## What you should do:
Please arrange the records as a Markdown table with the columns Row and Line, starting at the line that contains "is (1366, 728)." and stopping after the line that contains "coordinates (708, 455).". Leave out blank lines.

## Data in this exercise:
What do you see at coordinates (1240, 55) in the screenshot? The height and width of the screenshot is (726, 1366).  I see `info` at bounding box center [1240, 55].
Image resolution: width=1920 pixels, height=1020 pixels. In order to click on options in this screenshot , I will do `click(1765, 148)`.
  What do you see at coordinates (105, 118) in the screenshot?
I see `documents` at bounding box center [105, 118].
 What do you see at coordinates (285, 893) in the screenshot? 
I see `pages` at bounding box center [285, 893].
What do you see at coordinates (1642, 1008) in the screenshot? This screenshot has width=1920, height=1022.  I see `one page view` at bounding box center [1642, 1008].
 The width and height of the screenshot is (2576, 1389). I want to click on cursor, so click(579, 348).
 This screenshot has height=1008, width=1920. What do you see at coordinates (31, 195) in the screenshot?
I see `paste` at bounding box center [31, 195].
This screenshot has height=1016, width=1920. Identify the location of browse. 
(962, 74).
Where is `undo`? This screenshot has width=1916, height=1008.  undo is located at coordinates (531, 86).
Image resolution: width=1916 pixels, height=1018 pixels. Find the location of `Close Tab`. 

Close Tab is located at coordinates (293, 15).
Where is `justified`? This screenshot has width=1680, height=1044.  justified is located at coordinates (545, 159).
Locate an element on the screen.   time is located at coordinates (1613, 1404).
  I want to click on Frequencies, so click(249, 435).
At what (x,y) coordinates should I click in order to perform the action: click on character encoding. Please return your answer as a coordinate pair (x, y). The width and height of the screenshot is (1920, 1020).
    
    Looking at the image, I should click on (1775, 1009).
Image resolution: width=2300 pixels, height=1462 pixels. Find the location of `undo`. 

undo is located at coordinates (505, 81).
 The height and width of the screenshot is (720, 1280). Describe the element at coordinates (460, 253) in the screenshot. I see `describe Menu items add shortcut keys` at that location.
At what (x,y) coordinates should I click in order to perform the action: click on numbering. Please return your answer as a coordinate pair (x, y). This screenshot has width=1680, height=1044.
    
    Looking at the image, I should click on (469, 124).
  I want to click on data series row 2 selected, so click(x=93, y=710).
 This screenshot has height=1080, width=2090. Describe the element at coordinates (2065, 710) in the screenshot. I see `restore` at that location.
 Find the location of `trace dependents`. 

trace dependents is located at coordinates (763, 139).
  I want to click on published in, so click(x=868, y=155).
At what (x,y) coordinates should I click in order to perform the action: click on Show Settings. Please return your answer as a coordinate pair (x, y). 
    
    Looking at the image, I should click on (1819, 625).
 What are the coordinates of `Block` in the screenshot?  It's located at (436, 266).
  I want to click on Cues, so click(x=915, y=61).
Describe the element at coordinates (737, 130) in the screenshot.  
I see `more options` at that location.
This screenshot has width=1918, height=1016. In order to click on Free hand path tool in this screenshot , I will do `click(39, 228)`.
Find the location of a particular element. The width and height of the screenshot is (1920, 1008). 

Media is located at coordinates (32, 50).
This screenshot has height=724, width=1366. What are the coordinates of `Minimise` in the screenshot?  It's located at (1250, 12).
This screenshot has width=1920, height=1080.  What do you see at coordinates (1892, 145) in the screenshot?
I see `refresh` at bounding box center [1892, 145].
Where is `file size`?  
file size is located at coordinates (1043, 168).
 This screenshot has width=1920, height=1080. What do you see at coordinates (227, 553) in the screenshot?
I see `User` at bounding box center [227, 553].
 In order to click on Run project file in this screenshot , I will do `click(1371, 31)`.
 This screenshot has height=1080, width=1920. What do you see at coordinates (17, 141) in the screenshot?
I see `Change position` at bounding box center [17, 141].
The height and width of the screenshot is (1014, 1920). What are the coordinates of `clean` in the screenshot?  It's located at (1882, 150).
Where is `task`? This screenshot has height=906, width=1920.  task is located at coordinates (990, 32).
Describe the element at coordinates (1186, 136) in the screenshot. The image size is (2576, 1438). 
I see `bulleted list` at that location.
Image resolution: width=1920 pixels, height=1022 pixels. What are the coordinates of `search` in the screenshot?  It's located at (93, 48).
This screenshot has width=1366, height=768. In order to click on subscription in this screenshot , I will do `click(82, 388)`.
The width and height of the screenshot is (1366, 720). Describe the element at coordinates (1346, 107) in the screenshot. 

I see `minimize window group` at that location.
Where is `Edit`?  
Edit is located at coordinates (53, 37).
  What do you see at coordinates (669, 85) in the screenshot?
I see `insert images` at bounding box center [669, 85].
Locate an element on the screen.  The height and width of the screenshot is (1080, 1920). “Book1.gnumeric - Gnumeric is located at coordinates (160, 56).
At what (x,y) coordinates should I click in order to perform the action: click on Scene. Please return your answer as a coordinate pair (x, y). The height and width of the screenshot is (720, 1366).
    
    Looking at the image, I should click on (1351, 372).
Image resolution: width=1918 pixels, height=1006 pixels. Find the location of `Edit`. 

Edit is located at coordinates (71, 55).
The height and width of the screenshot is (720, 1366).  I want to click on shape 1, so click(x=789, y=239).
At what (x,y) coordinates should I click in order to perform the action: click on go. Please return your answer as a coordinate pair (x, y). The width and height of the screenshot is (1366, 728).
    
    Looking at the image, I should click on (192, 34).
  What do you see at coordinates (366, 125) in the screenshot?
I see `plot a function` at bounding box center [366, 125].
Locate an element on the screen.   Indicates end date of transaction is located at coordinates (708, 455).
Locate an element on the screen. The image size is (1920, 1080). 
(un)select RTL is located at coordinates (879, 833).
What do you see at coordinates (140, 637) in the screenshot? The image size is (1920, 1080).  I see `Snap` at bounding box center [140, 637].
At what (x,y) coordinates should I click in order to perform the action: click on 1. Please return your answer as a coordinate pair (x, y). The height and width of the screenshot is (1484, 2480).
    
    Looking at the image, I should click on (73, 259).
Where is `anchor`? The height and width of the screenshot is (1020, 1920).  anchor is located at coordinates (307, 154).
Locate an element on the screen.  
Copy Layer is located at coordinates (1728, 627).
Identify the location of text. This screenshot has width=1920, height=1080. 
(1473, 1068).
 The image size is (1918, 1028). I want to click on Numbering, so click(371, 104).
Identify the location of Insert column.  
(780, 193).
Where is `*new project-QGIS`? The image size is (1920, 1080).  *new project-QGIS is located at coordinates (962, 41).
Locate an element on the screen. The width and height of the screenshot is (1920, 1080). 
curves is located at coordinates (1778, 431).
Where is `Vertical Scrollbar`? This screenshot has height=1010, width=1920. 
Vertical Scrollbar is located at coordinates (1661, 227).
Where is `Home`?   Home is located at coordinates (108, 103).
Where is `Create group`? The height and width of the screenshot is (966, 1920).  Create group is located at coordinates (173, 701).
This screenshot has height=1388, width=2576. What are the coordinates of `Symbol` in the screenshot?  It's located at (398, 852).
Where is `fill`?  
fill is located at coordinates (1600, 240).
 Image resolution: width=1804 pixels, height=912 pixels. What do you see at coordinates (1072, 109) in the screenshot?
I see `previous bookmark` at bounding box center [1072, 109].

## Solution:
| Row | Line |
|---|---|
| 1 | At what (x,y) coordinates should I click in order to perform the action: click on go. Please return your answer as a coordinate pair (x, y). The width and height of the screenshot is (1366, 728). |
| 2 |     Looking at the image, I should click on (192, 34). |
| 3 |   What do you see at coordinates (366, 125) in the screenshot? |
| 4 | I see `plot a function` at bounding box center [366, 125]. |
| 5 | Locate an element on the screen.   Indicates end date of transaction is located at coordinates (708, 455). |